- **Action item**
Would you return every line of the listing below that has "will" in it?

- **Supplied records**
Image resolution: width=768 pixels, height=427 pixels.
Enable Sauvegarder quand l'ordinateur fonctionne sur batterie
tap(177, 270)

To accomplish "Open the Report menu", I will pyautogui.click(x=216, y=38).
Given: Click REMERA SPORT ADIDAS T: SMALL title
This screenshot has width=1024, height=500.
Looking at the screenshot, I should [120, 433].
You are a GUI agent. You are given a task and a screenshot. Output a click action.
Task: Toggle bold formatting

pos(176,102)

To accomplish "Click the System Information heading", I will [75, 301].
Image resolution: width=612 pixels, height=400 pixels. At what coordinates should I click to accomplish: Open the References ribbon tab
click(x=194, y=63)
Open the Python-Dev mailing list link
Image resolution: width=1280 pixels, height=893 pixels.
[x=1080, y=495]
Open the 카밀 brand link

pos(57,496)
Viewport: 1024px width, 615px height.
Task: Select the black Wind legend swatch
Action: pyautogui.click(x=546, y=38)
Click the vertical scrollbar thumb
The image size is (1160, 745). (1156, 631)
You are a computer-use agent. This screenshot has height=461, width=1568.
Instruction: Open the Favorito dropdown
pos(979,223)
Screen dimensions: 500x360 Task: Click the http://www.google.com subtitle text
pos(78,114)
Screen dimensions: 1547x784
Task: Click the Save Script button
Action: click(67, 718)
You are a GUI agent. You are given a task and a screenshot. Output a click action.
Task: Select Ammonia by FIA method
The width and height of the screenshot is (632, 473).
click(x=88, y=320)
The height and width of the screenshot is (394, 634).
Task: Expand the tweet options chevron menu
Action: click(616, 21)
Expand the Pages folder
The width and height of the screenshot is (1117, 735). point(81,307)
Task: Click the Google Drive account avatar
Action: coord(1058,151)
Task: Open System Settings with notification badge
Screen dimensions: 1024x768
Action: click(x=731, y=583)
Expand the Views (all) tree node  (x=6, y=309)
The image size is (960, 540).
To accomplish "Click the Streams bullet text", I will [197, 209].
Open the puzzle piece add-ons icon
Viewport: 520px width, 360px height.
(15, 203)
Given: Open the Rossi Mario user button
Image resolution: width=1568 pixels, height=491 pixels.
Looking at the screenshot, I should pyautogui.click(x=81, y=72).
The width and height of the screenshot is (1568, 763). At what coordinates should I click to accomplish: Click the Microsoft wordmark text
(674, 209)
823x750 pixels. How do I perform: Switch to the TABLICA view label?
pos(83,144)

- **Response**
To accomplish "Open the Report menu", I will pyautogui.click(x=216, y=38).
To accomplish "Click the System Information heading", I will [75, 301].
To accomplish "Click the Streams bullet text", I will [197, 209].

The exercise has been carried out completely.